Let This Be A Lesson, or Caring for Historical Records
An essay for the Art AIDS America Chicago catalog by Alphawood Foundation.
Excerpt:
Although we don’t always think of it this way, history is a mighty and ferocious tool. When done well, it has the ability to conjure up forces and galvanize coalitions of people who perhaps rarely or never had the privilege of fully knowing their lineage or their cultural, social, or geographic inheritance. An understanding and exertion of history can open our world in ways that were previously unimaginable and trigger a chain reaction that makes visible a hidden piece of human ancestry that we can no longer imagine living without access to. On the contrary, when it falls into neglectful, self-serving hands, the exploitation of history has the ability to cause the unraveling and erasure of entire cultures and truths.

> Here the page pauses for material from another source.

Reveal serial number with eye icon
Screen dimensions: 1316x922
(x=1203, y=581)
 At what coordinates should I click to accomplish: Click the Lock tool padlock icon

But sometimes erasure is seemingly unintentional and history becomes a victim of circumstance. When history isn’t met with the resources and tools that allow for proper preservation--whether it be physical structures or the human history books who hold and transfer these knowledges--it runs the risk of being lost. Even in all of its ferociousness, history is one of the most vulnerable and susceptible tools we have. Elders pass away everyday. Entire archival and family collections end up destroyed because of deterioration over time or are discarded. The keepers and caretakers of history make editorial and aesthetic decisions that prioritize some histories over others, writing out stories that will continue to remain buried just below the surface. Then, the vulnerabilities of history are further intensified when you overlay them with the realities of the most abandoned, fettered, and violently targeted populations of our planet. It makes clear the urgency of care that needs to be given and the fact that the weight of what’s at stake is real.
When western art conventions are employed as the primary tool for storytelling, entire populations of people are left out automatically. Art is a parameter that is inherently broken because it comes with its own history of discrimination and calculated amnesia that mimics other historical narratives but comes with problems distinctly its own.